** Opening Dataset records block **

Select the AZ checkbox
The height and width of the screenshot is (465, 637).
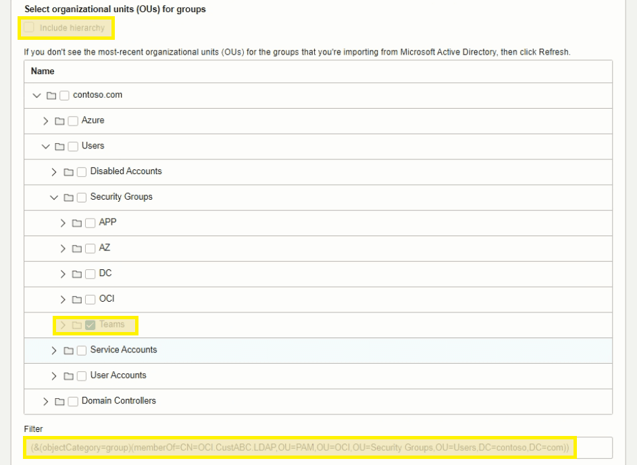[90, 248]
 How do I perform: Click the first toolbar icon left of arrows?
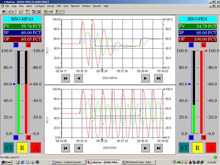[x=4, y=12]
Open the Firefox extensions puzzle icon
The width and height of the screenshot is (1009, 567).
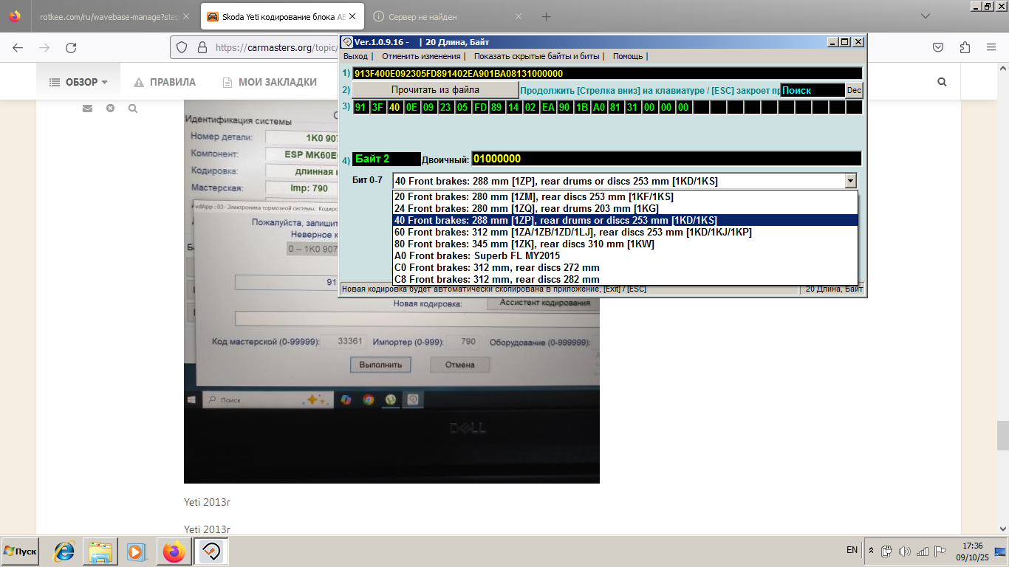[965, 47]
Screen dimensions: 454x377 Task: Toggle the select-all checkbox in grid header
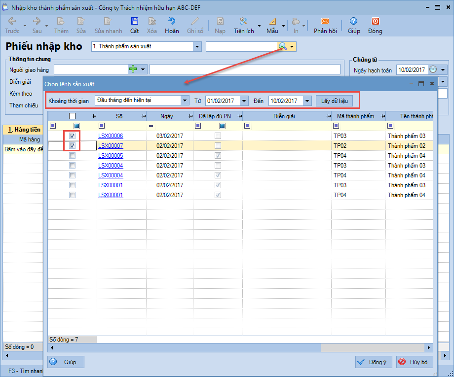pyautogui.click(x=73, y=116)
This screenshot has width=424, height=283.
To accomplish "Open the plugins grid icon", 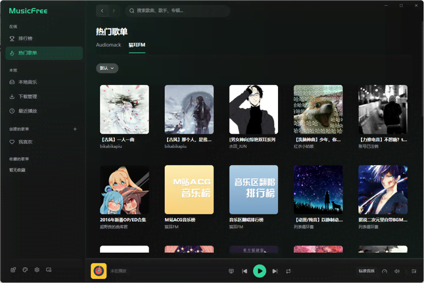I will (12, 270).
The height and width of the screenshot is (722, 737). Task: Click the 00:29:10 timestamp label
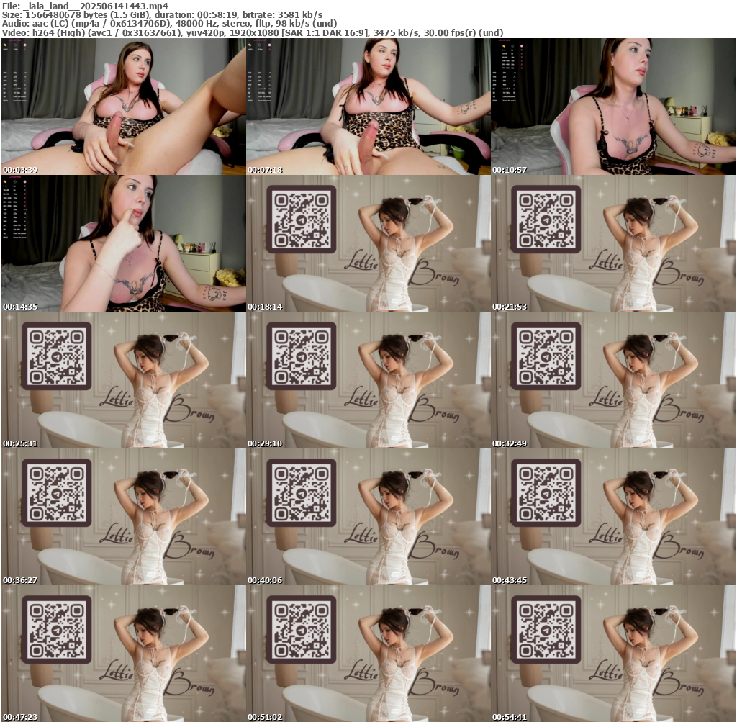[265, 443]
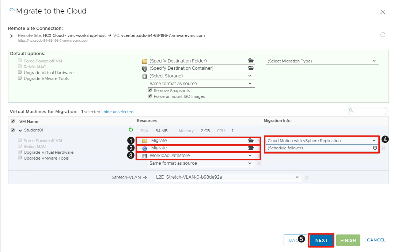Click the hide unselected link
The width and height of the screenshot is (394, 252).
[x=118, y=112]
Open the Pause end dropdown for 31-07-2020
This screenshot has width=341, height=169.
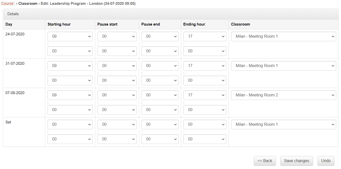pos(160,66)
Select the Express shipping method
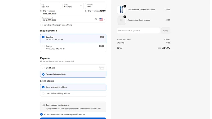 pyautogui.click(x=73, y=47)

** Closing Dataset records block **

**Task to carry out:** Please set down, exactly and with nothing added, the lines from the line with "Open the Pause end dropdown for 31-07-2020" to the end of the entries above, omitting pictures.

**Answer to the exercise:**
Open the Pause end dropdown for 31-07-2020
This screenshot has width=341, height=169.
pos(160,66)
Select the Express shipping method
 pyautogui.click(x=73, y=47)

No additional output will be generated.